Additionally, child labour helps accumulate profits and capital for those who exploit them, thereby increasing class gaps, poverty and deprivation in society. This bars children from equal access to chances of living and education. It could also cause more social harms, such as addiction, delinquency, exploitation, discrimination and poverty, thereby endangering the social health and development of society.
Considering the various working conditions of children and the incidence of many harms in different places and workshops, as well as increasing child labour in enclosed spaces, this study aimed to study child labour and identify different forms of it in Tehran and the surrounding cities.
This research sought to realise the consequences and harms children are confronted with in the workplace, as well as the root causes of continuing child labour and factors affecting child labour.
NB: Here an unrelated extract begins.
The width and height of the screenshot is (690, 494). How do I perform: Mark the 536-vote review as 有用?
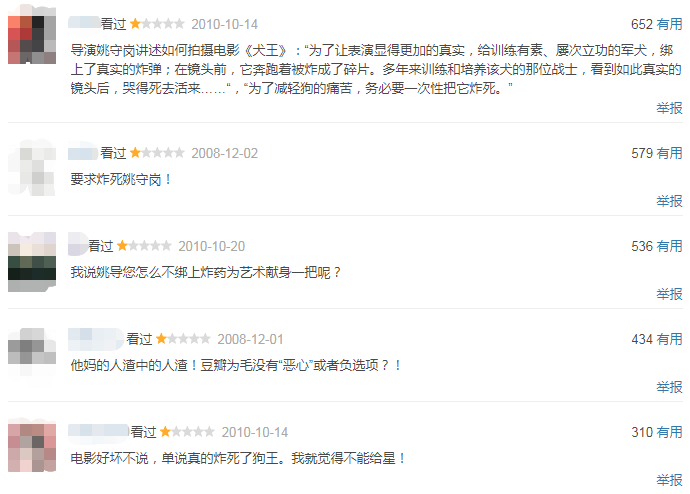coord(669,246)
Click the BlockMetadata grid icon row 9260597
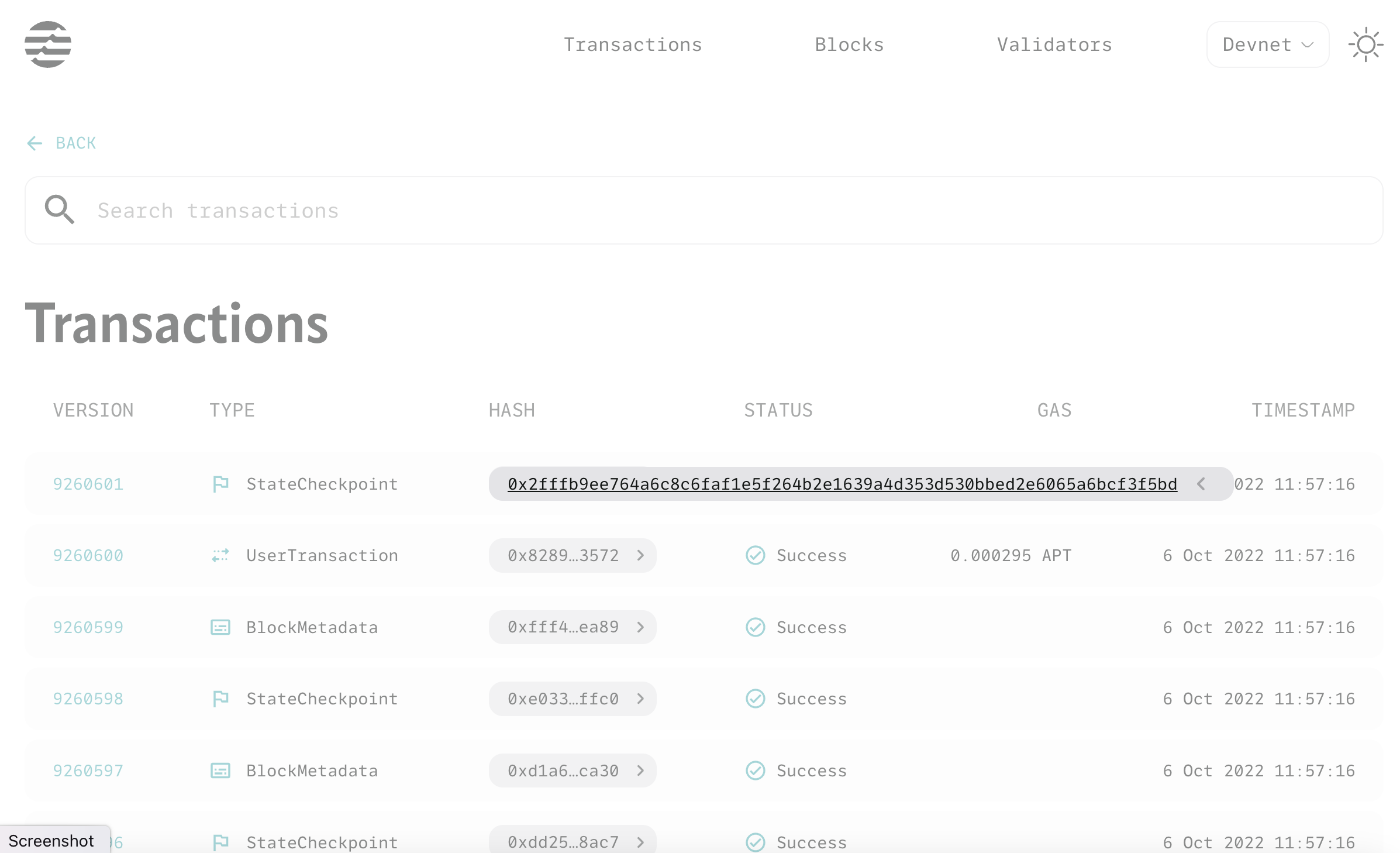 (221, 770)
Available studies have just addressed different forms of child labour, and a few have taken on the subject of housework. In this regard, conducting studies is important in several ways:
the psychological and physical consequences resulting from child labour not only affect individuals, but also affect society as a whole; child labourers are among the most deprived groups of society and are without the most basic rights; but the different aspects of this phenomenon, such as children’s working conditions, their numbers in different workshops; their wages; their working hours; and the problems of working in different workshops and places are still unknown. Meanwhile, no proper policies have been developed to tackle this crisis, but practical guidelines and well-established strategies can help eradicate these problems and reduce social harms from this phenomenon.